Finance Secretary Ralph Recto said he will not move to impose a total ban on online gaming, but is pushing for a 10 percent tax hike to generate an additional P20 billion in annual revenue from the sector.
He said he also supports stricter regulation to crack down on illegal operations.
On Thursday, Recto proposed that licensed online gaming firms be “forced” to list shares on the Philippine Stock Exchange (PSE) to enhance oversight and transparency.
About 60 percent of the online gaming market operates illegally, while the tax-paying 40 percent generates P200 billion in gross gaming revenue, Recto said.
Historically, only 5 percent of the sector is considered legitimate.
“There are many ways to increase both taxes and fees, and to enforce tighter regulation,” Recto said in a recent press briefing.
He added, “We could leave it to PAGCOR (Philippine Amusement and Gaming Corp.), since it can independently raise fees and charges from online gaming.”
Currently, PAGCOR levies a 30 percent franchise tax on online gaming, and the Bureau of Internal Revenue collects an additional 5 percent. Of the ₱200 billion revenue, at least 38 percent goes to taxes.
“We may increase that even further. We’re studying what that increase should be. And we need more regulation,” he emphasized.
Rather than implementing a ban, Recto pushes for robust controls—such as requiring gamers to use national IDs to ensure minors are barred from participating.
For 2025, he expects gross gaming revenue to exceed P200 billion. A 10 percent tax hike, he said, would guarantee at least P20 billion in additional revenue.
Addressing concerns that higher taxes might drive operators underground, Recto floated the possibility of requiring all PAGCOR-licensed firms to list on the PSE.
“That’s another thing we’re looking at.
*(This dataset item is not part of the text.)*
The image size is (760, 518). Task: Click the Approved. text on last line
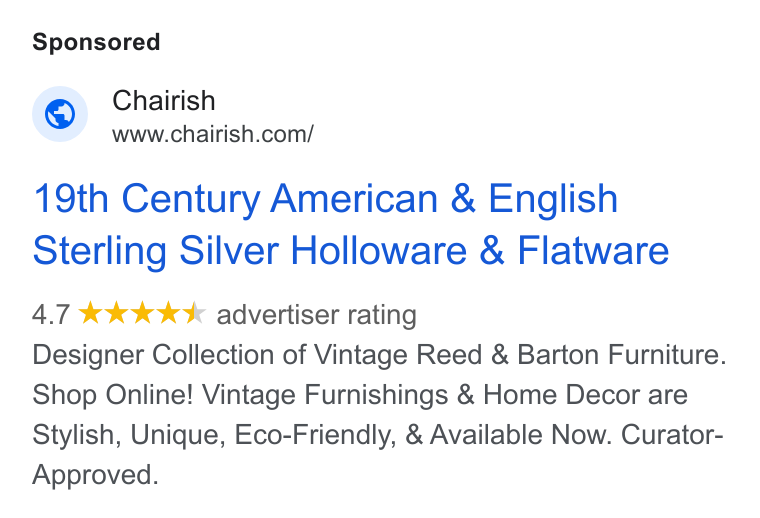point(95,475)
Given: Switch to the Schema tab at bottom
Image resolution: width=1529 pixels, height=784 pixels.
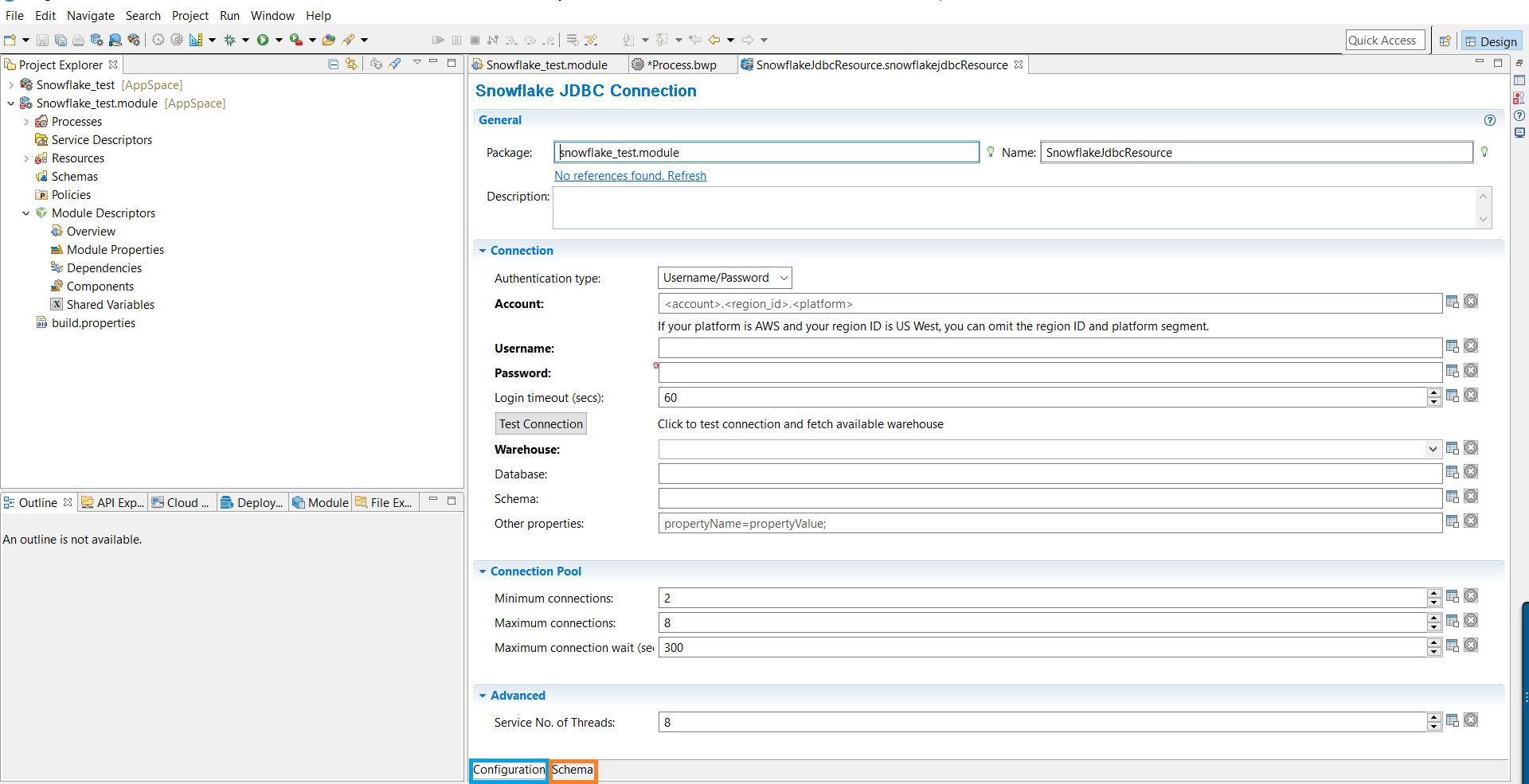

We can force them to list so we know who’s behind them. It becomes more transparent,” he said.
Recto reiterated that banning online gaming would not be revenue-positive for the government.
“I don’t think it should be banned. I believe that with better regulation and higher taxes, we’re covered,” he said.
He concluded that the combination of policy reforms and stronger enforcement through police and cybersecurity measures can effectively shut down illegal operations.